> _THE PROBLEM_
Update the listing, starting at the line that contains "1280x596 pixels." and continuing through its final line. Replace "dropdown" with "drop-down", leave everything else unchanged, and give back only those lines.
╭──
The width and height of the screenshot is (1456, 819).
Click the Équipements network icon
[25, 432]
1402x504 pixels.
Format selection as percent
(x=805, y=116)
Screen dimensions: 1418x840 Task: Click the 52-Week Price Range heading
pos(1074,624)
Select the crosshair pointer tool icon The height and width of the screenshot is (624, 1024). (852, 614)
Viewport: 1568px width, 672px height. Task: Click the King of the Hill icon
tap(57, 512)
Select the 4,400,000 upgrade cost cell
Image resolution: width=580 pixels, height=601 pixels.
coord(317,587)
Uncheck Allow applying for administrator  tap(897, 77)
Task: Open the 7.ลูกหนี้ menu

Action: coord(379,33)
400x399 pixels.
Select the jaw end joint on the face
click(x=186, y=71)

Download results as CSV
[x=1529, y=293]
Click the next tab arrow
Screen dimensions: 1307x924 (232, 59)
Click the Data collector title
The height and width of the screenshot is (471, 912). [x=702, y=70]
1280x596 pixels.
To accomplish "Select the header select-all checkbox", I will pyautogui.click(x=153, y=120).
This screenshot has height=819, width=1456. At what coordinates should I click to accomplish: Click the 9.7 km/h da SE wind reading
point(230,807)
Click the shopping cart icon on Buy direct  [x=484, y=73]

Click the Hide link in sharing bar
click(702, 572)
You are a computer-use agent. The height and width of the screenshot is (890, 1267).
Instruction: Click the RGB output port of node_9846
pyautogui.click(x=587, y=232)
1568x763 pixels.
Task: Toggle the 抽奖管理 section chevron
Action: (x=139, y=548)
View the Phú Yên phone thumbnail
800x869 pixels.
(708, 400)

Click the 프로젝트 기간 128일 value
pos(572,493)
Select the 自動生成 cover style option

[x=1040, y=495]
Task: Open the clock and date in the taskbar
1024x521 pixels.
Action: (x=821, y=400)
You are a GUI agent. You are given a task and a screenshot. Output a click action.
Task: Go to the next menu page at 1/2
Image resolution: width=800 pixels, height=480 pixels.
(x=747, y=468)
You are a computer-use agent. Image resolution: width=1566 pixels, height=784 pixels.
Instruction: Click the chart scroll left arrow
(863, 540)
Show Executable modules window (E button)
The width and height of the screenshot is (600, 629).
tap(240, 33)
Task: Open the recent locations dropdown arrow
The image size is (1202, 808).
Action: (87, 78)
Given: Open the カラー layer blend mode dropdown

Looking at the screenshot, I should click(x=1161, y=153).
╰──
> _RESPONSE TO THE TASK_
1280x596 pixels.
To accomplish "Select the header select-all checkbox", I will pyautogui.click(x=153, y=120).
This screenshot has height=819, width=1456. At what coordinates should I click to accomplish: Click the 9.7 km/h da SE wind reading
point(230,807)
Click the shopping cart icon on Buy direct  [x=484, y=73]

Click the Hide link in sharing bar
click(702, 572)
You are a computer-use agent. The height and width of the screenshot is (890, 1267).
Instruction: Click the RGB output port of node_9846
pyautogui.click(x=587, y=232)
1568x763 pixels.
Task: Toggle the 抽奖管理 section chevron
Action: (x=139, y=548)
View the Phú Yên phone thumbnail
800x869 pixels.
(708, 400)

Click the 프로젝트 기간 128일 value
pos(572,493)
Select the 自動生成 cover style option

[x=1040, y=495]
Task: Open the clock and date in the taskbar
1024x521 pixels.
Action: (x=821, y=400)
You are a GUI agent. You are given a task and a screenshot. Output a click action.
Task: Go to the next menu page at 1/2
Image resolution: width=800 pixels, height=480 pixels.
(x=747, y=468)
You are a computer-use agent. Image resolution: width=1566 pixels, height=784 pixels.
Instruction: Click the chart scroll left arrow
(863, 540)
Show Executable modules window (E button)
The width and height of the screenshot is (600, 629).
tap(240, 33)
Task: Open the recent locations drop-down arrow
The image size is (1202, 808).
Action: (87, 78)
Given: Open the カラー layer blend mode drop-down

Looking at the screenshot, I should click(x=1161, y=153).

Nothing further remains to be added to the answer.